Jewels from McCullough
As noted in this space the other day, we are in the midst of graduation season and it is natural for adults to wish to impart something of value to today’s grads. We found several nuggets in a book loaned to us by a friend.
“The American Spirit: Who We Are and What We Stand For” is a compilation of speeches given by famed historian David McCullough. A mixture of commencement addresses and speeches given on special occasions, many contain little jewels that should be shared.
In a speech titled “The Spirit of Jefferson,” McCullough told newly minted U.S. citizens at a naturalization ceremony at Monticello:
“When he wrote the Declaration of Independence he was speaking to the world then, but speaking to us also, across time.
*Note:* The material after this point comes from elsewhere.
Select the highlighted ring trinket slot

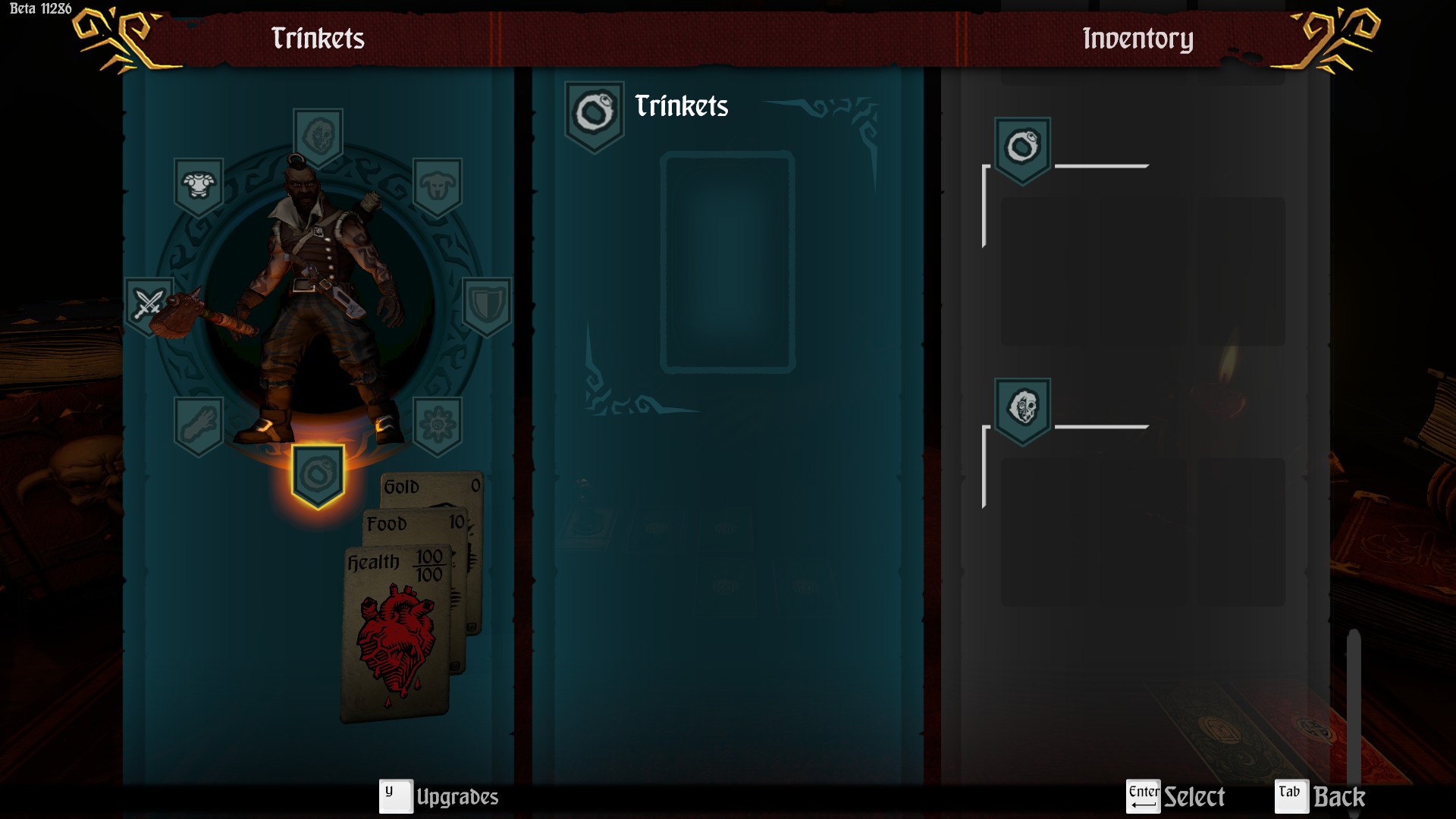(x=318, y=475)
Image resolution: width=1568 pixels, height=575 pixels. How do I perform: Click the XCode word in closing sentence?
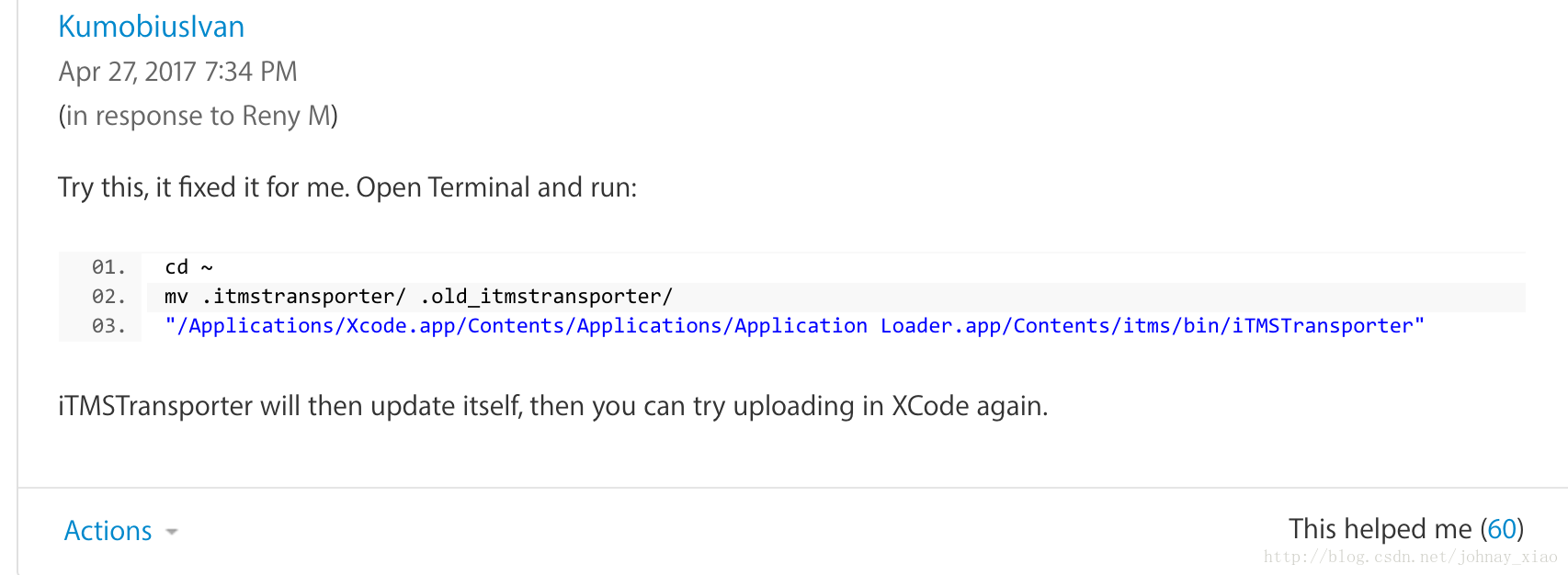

The ideas are transcendent, as is so much else that is bedrock to what we believe as a people, what we stand for, so many principles that have their origin here, with the mind and spirit of Thomas Jefferson. Sadly, too many today take for granted public schools, freedom of religion, freedom of speech, equality before the law, forgetting that these were ever novel and daring ideas.”
On the importance of knowing history, McCullough told the graduating class of Hillsdale College in 2004:
“The laws we live by, the freedoms we enjoy. The institutions we take for granted — and we should never take for granted — are all the work of others who went before us. And to be indifferent to that isn’t just to be ignorant, it’s to be rude. And ingratitude is a shabby feeling.
“How can we not want to know about the people who have made it possible for us to live as we live, to have the freedoms we have, to be the citizens of this greatest of countries? It’s not just a birthright, it is something that others struggled and strived for, often suffered for and died for, for the next generations, for us.”
We highly recommend “The American Spirit.” It would make a great graduation gift.